Assiégée de toutes parts, presque réduite au désespoir, Lucy laissa fléchir son caractère sous le poids des souffrances et des persécutions continuelles. Elle devint sombre, distraite, et si différente d’elle-même, que, contre son naturel et ses habitudes, elle répondait avec courage, et même avec une sorte de fureur, à ceux qui l’obsédaient avec tant d’opiniâtreté et de tyrannie. Sa santé commença aussi à s’altérer ; ses joues maigres et d’un rouge terne, l’espèce d’égarement de ses yeux, furent autant de symptômes qui indiquaient qu’elle était attaquée de ce qu’on appelle une fièvre nerveuse.

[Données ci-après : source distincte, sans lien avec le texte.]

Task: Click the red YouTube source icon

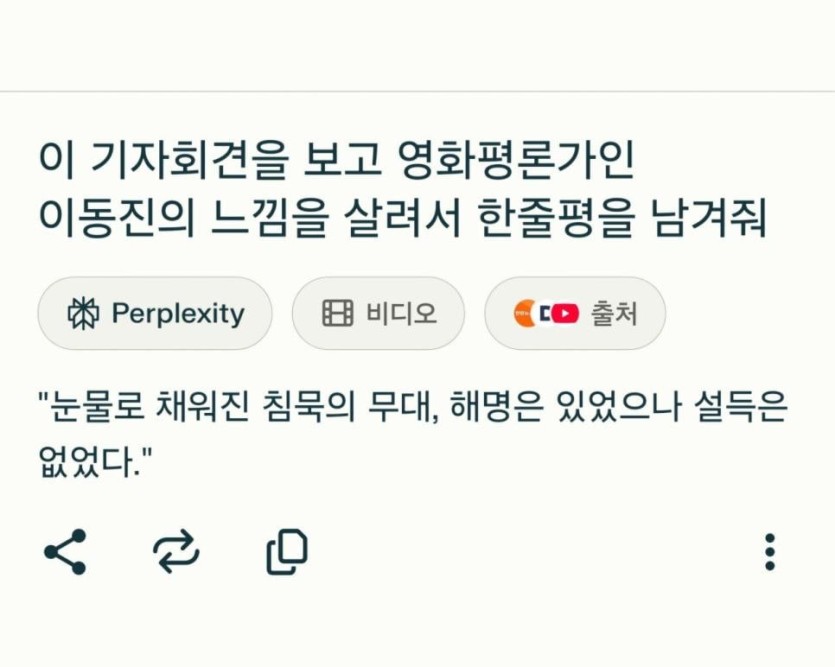Action: click(x=566, y=314)
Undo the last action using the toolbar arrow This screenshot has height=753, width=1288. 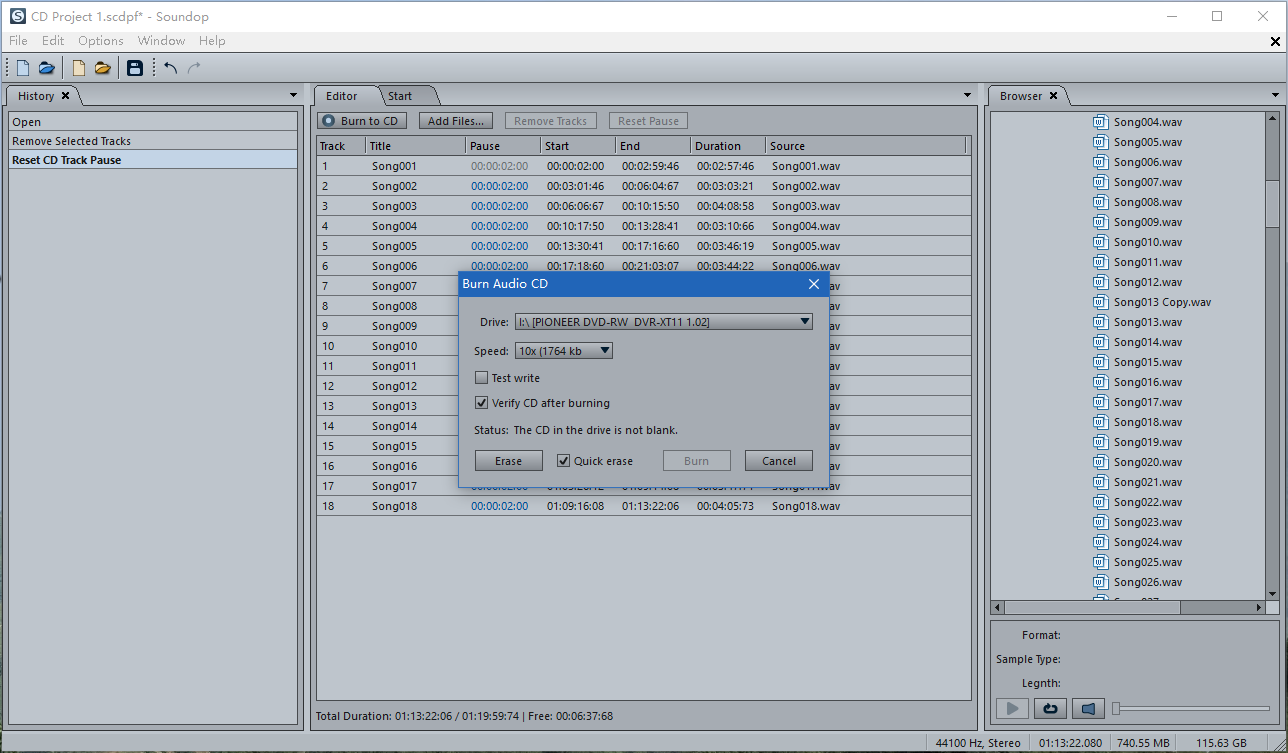point(171,68)
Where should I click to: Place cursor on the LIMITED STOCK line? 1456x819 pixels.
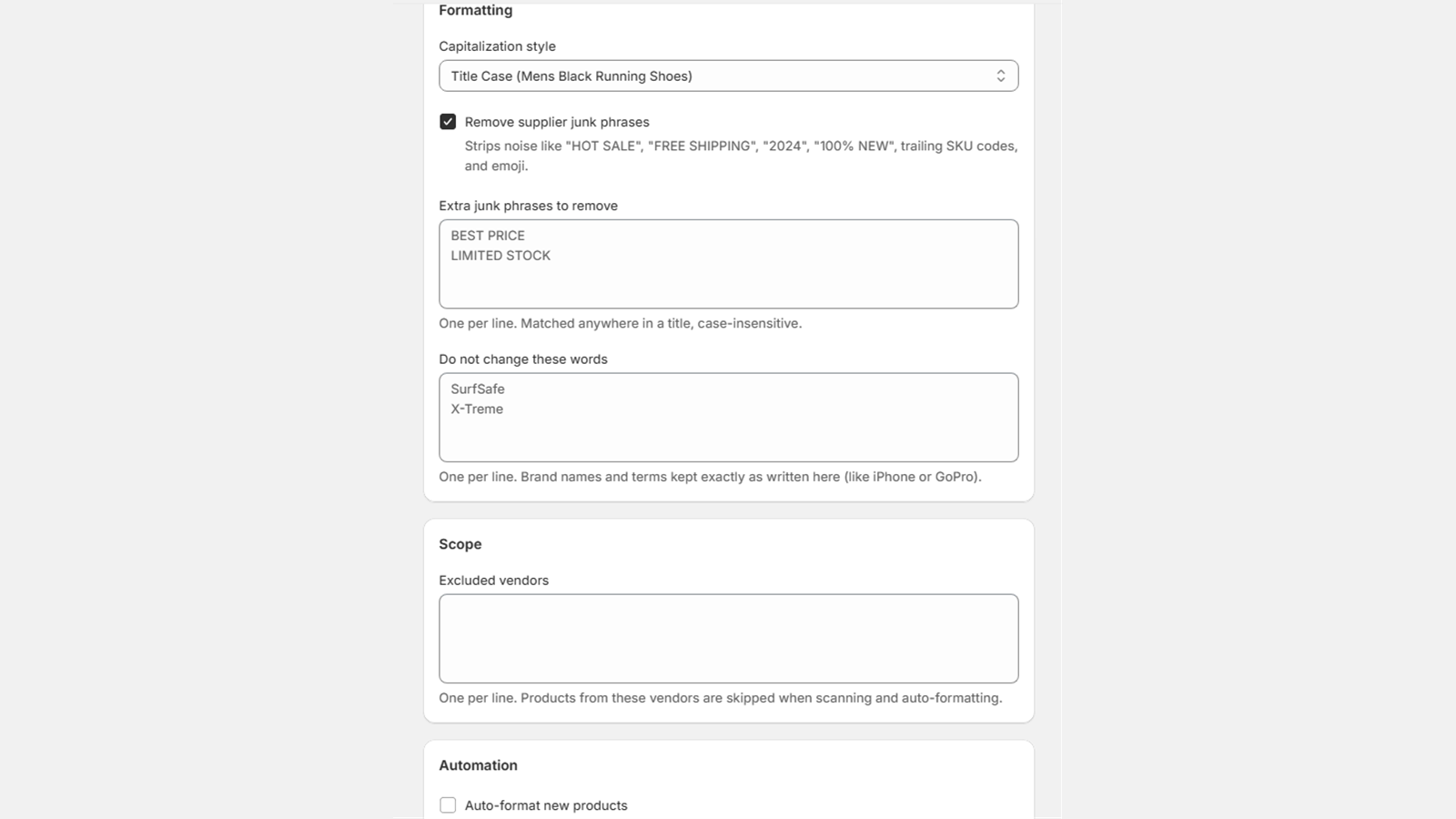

La plupart des mères auraient été touchées de cet état ; mais lady Ashton, inébranlable dans ses projets, voyait la raison et la santé de sa fille s’affaiblir sans éprouver plus de compassion qu’un ingénieur qui voit les tours d’une ville assiégée ébranlées par le feu de son artillerie ; ou plutôt, elle trouvait dans ces écarts, dans ces inégalités de caractère, une preuve que la constance de sa fille était au moment d’expirer : tel le pêcheur juge, par les bonds et les mouvements convulsifs du poisson qui lutte de plus en plus faiblement contre le harpon dont il l’a percé, qu’il pourra bientôt le tirer à terre.

Pour accélérer la catastrophe, lady Ashton eut recours à un expédient entièrement d’accord avec le caractère et la crédulité de cette époque, mais que, sans aucun doute, le lecteur déclarera véritablement diabolique.